Chris Pinkham wrote:

>>Chris Pinkham wrote:
>>
>>    
>>
>>>Theoretically with this, I think you could setup a dedicated commercial
>>>detection backend on a machine by running a copy of mythbackend with
>>>no TV cards defined on that server.
>>> 
>>>
>>>      
>>>
>>Which is exactly how I plan to use it.
>>    
>>
>
>You might like another feature I added then as well.  There will be a new
>setting to give you a little control over how much CPU the flagging threads
>use.  It has 3 values:
>
>Low - this is the existing way and default setting.  The flagging is run
>	in a niced thread and sleeps a little after processing each frame to
>	make sure it doesn't cause problems with anything currently recording.
>
>Medium - The flagging is run in a niced thread but doesn't sleep any so it
>	will run faster than "Low" but isn't as nice to other processes since
>	it doesn't voluntarily give up CPU time by sleeping.
>
>High - The flagging is run full-throttle.  NO nice(19) and NO sleeping.  The
>	faster your CPU is, the faster the flagging will finish.
>  
>
Hmm

You're talking about running io intensive operations on a remote box: on 
my backend system (PVR350, athlon 1800+, KT600, kernel 2.6.4) I have 
problems running remote I/O intensive activities whilst Myth is recording.

I haven't bottomed it out yet.

I suspect that putting a very high I/O load (nfs, disk io, 100Mb 
network) on the mythbackend is causing ivtv to fail.

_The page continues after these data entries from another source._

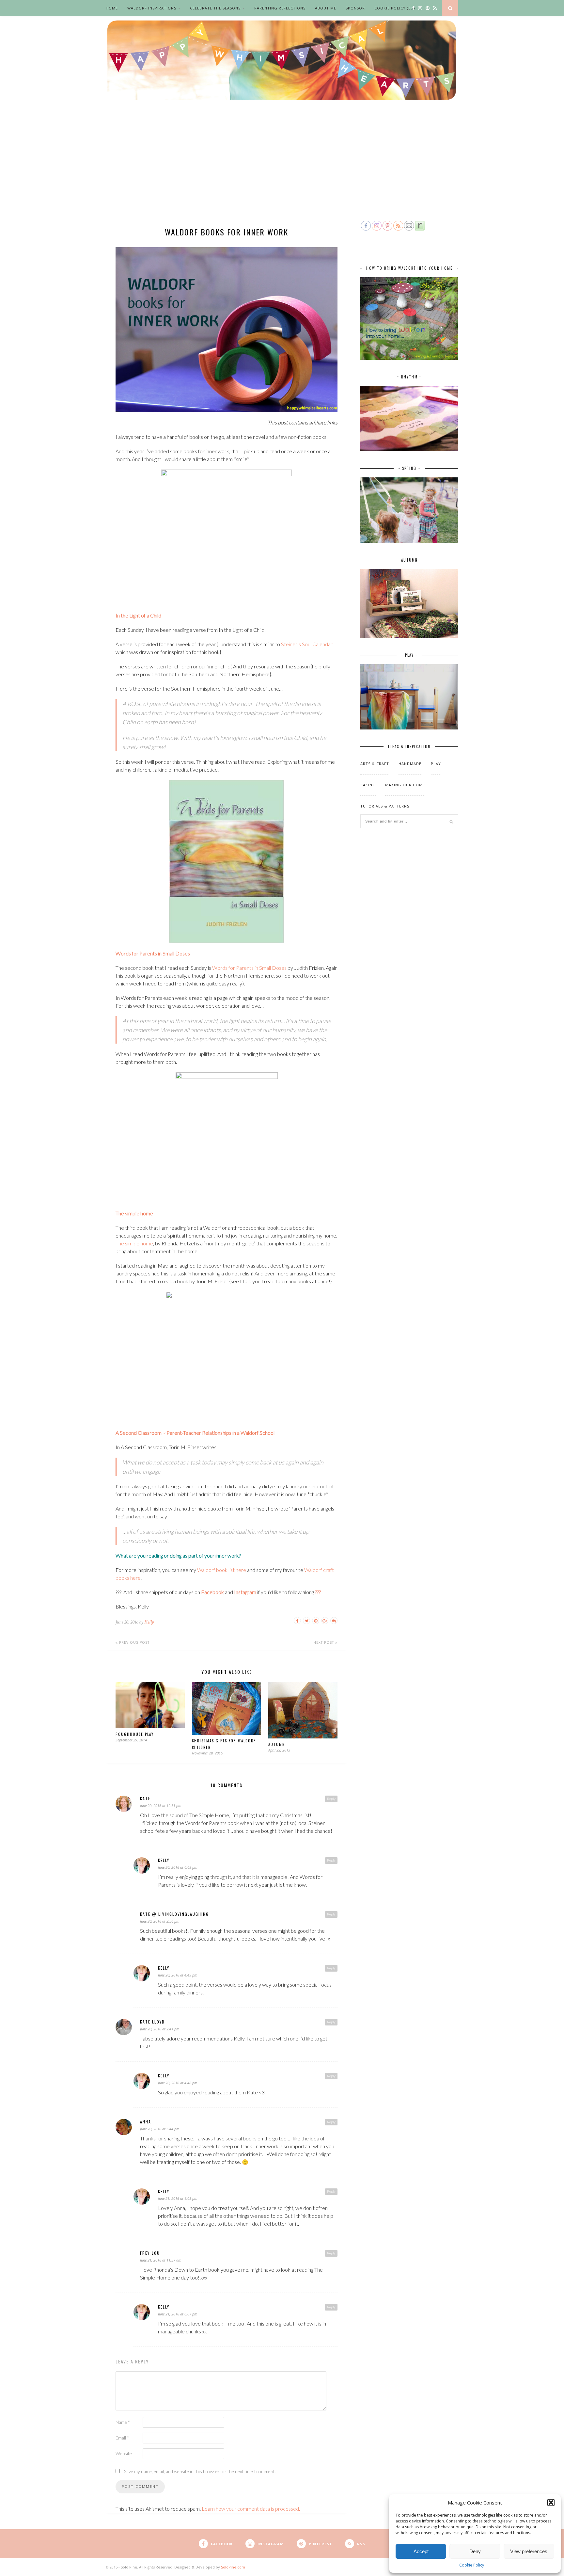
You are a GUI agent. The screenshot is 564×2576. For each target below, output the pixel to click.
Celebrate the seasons (215, 8)
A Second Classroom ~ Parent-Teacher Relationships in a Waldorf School (195, 1433)
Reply (331, 1798)
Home (112, 8)
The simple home (134, 1213)
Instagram (245, 1592)
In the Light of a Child (138, 615)
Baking (368, 784)
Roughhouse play (135, 1734)
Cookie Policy (471, 2565)
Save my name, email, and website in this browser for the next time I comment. (200, 2471)
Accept (421, 2551)
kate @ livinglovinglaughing (174, 1914)
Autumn (276, 1744)
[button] (551, 2502)
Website (124, 2453)
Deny (475, 2551)
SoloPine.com (233, 2567)
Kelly (149, 1622)
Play (436, 763)
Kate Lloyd (152, 2021)
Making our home (405, 784)
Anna (145, 2121)
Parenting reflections (280, 8)
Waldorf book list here (221, 1570)
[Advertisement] (282, 170)
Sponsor (355, 8)
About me (325, 8)
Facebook (212, 1592)
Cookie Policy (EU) (394, 8)
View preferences (528, 2551)
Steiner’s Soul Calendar (307, 644)
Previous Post (133, 1642)
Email (122, 2437)
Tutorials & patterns (384, 806)
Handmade (410, 763)
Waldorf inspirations (151, 8)
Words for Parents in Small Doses (153, 953)
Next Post (324, 1642)
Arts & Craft (374, 763)
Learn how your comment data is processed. (251, 2508)
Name (123, 2422)
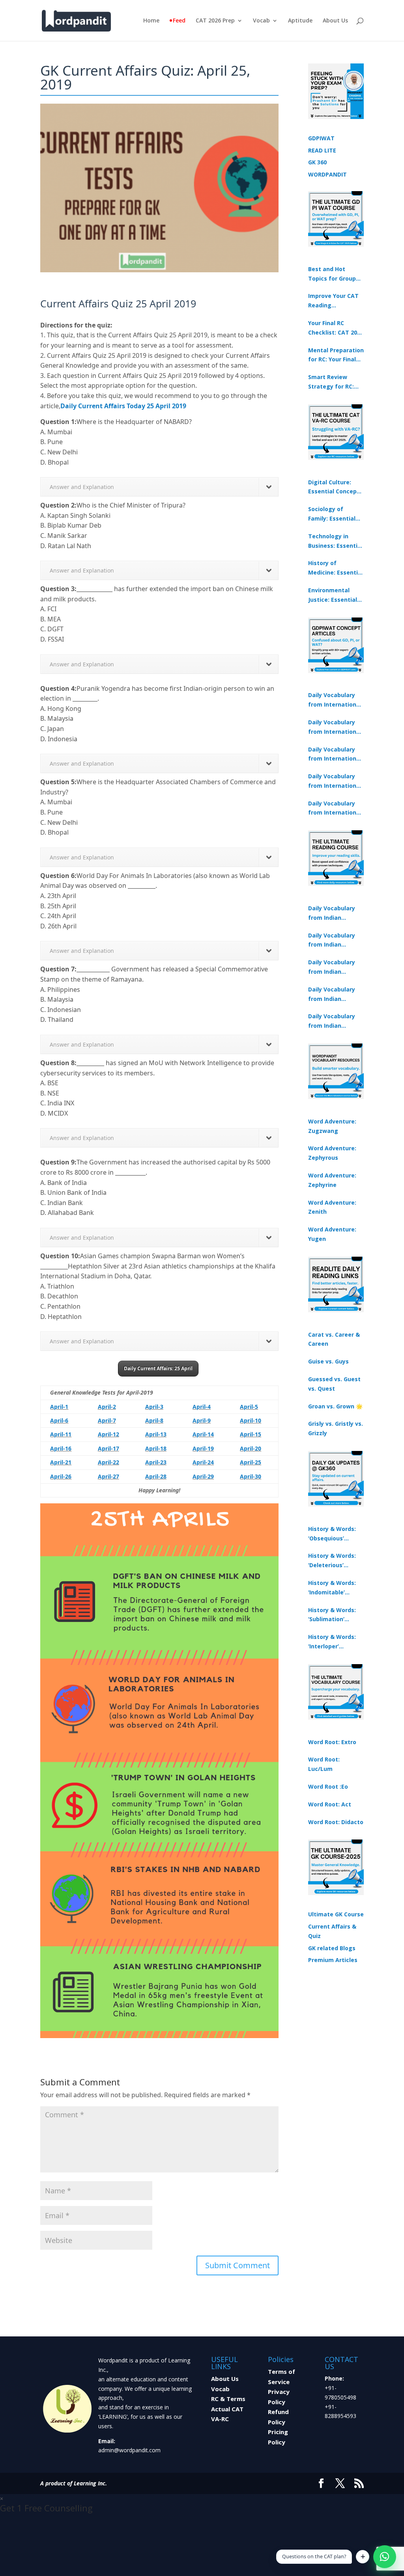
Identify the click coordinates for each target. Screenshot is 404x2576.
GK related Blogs (331, 1948)
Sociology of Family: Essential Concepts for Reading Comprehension (331, 514)
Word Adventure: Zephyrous (332, 1152)
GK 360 (317, 162)
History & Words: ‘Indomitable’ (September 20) (332, 1588)
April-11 (60, 1434)
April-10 (250, 1420)
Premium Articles (332, 1960)
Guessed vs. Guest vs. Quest (334, 1383)
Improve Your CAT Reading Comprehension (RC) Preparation (333, 301)
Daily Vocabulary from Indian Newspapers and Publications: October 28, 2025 (332, 967)
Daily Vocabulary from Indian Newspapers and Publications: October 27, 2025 (332, 995)
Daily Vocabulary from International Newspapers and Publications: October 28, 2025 (334, 755)
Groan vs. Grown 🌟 (335, 1406)
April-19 (203, 1448)
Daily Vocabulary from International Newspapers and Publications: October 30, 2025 (334, 727)
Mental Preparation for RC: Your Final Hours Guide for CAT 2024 (336, 355)
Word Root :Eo (328, 1786)
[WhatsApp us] (384, 2556)
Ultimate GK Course (336, 1914)
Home (151, 21)
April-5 (249, 1406)
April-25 (250, 1462)
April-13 (155, 1434)
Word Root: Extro (332, 1742)
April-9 (202, 1420)
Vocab (261, 21)
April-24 (203, 1462)
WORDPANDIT (327, 174)
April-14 (203, 1434)
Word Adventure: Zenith (332, 1207)
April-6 (59, 1420)
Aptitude (300, 21)
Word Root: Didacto (335, 1822)
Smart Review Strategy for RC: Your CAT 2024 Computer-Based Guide (332, 382)
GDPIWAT (321, 138)
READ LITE (322, 150)
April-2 (107, 1406)
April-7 (107, 1420)
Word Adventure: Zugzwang (332, 1126)
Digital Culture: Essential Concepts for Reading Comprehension (335, 487)
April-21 (60, 1462)
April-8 (154, 1420)
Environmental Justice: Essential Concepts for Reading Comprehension (332, 595)
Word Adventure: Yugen (332, 1234)
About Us (335, 21)
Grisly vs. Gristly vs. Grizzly (335, 1428)
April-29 (203, 1476)
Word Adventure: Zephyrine (332, 1180)
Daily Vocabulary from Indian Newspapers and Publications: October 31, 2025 (332, 913)
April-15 (250, 1434)
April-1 (59, 1406)
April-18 (155, 1448)
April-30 (250, 1476)
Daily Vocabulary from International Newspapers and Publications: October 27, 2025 (334, 781)
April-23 (155, 1462)
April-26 (60, 1476)
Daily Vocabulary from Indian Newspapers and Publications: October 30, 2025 (332, 941)
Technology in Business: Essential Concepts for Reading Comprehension (335, 541)
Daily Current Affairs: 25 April (158, 1368)
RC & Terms (228, 2399)
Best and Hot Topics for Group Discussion (332, 274)
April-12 (108, 1434)
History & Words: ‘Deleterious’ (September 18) (332, 1561)
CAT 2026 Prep (215, 21)
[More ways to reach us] (362, 2556)
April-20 (250, 1448)
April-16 (60, 1448)
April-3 (154, 1406)
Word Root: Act (329, 1804)
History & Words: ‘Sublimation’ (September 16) (332, 1615)
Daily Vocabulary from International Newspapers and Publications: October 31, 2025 (334, 700)
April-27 (108, 1476)
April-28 (155, 1476)
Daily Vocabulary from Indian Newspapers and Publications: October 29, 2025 (332, 1021)
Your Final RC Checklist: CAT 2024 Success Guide (335, 328)
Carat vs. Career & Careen (334, 1339)
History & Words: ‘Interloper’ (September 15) (332, 1642)
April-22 (108, 1462)
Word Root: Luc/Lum (324, 1764)
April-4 (202, 1406)
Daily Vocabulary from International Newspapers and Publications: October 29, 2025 (334, 809)
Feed (179, 21)
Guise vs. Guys (328, 1361)
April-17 (108, 1448)
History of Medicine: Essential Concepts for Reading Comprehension (335, 568)
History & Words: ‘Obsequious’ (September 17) (332, 1534)
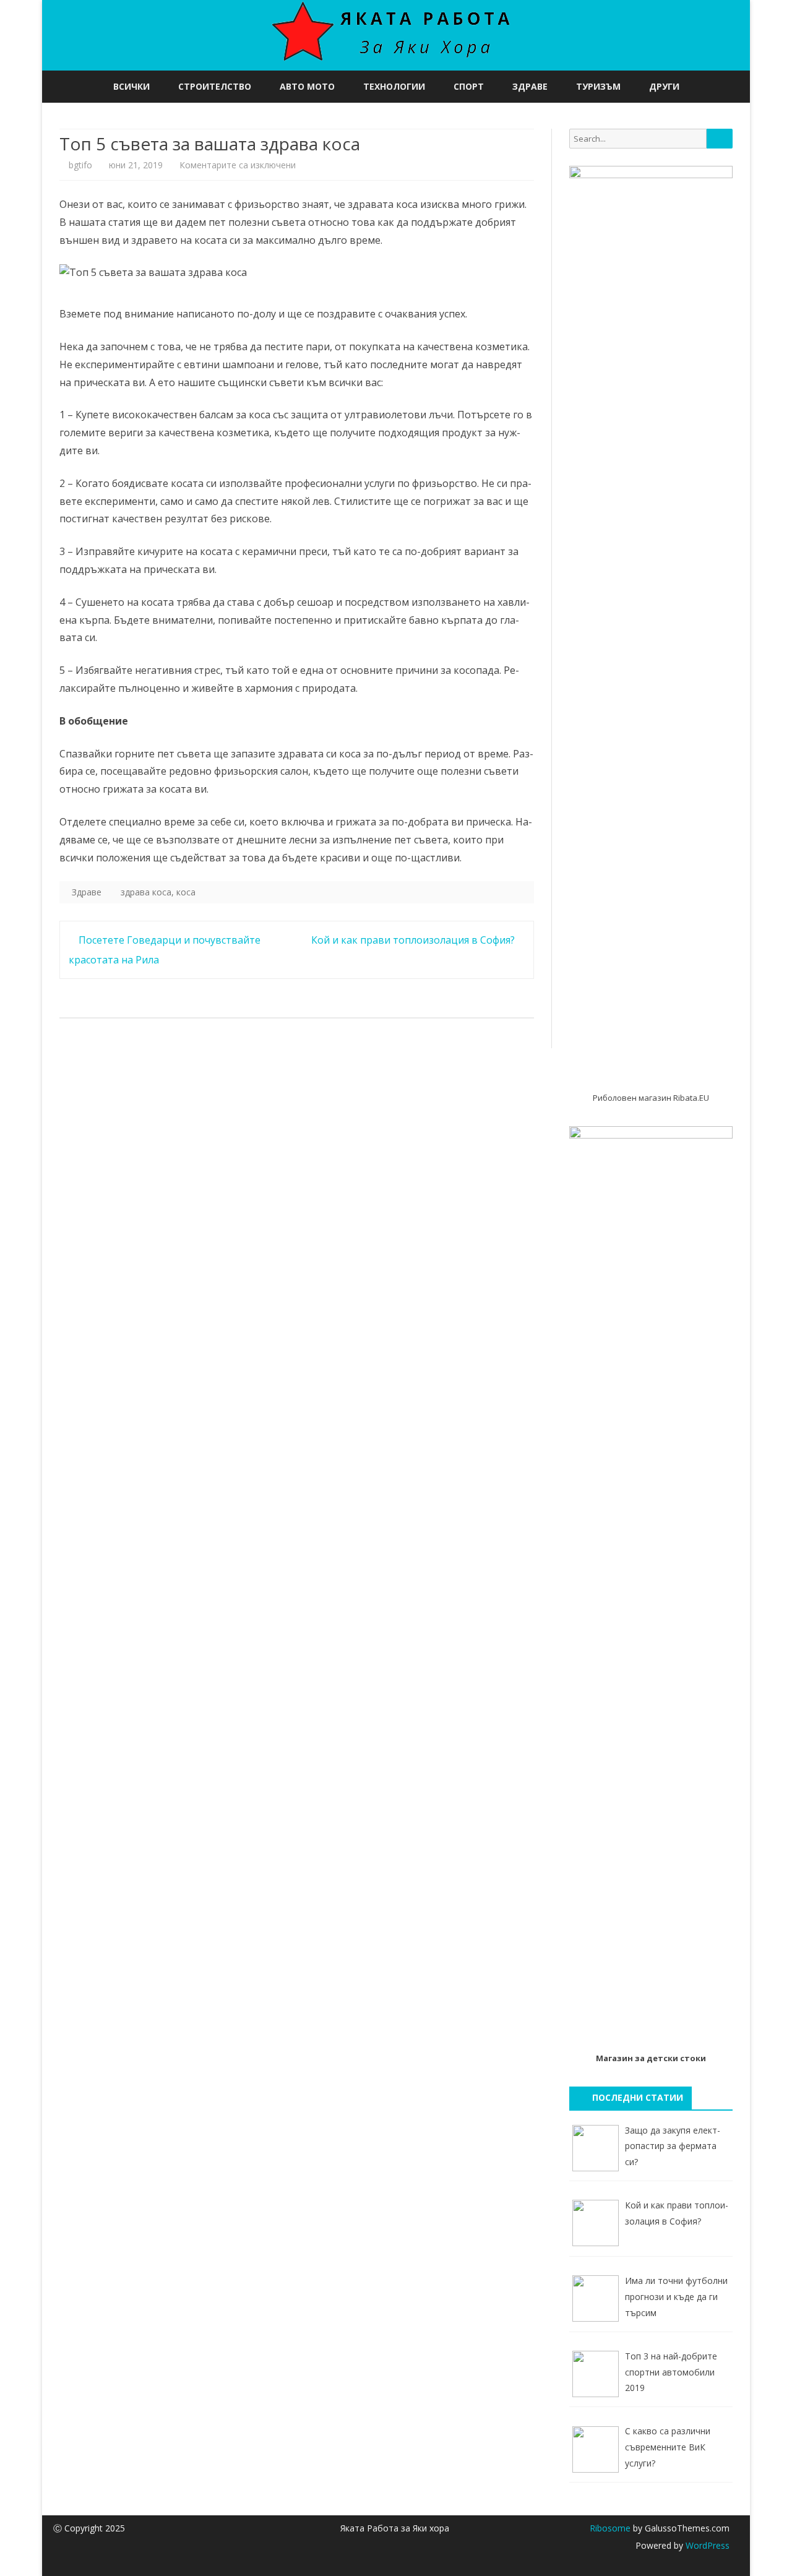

I'm looking at the ivtv config (saw something about upping the buffers), 
renice'ing (-1) mythbackend (will this help ensure recording has ivtv io 
priority?), renice'ing (+1) nfsd (to reduce priority of nfs serving) as 
ways to allow it to be a reliable video server for io intensive stuff 
(mpeg indexing for me, commercial flagging for you).

Any similar behaviour? Any suggestions?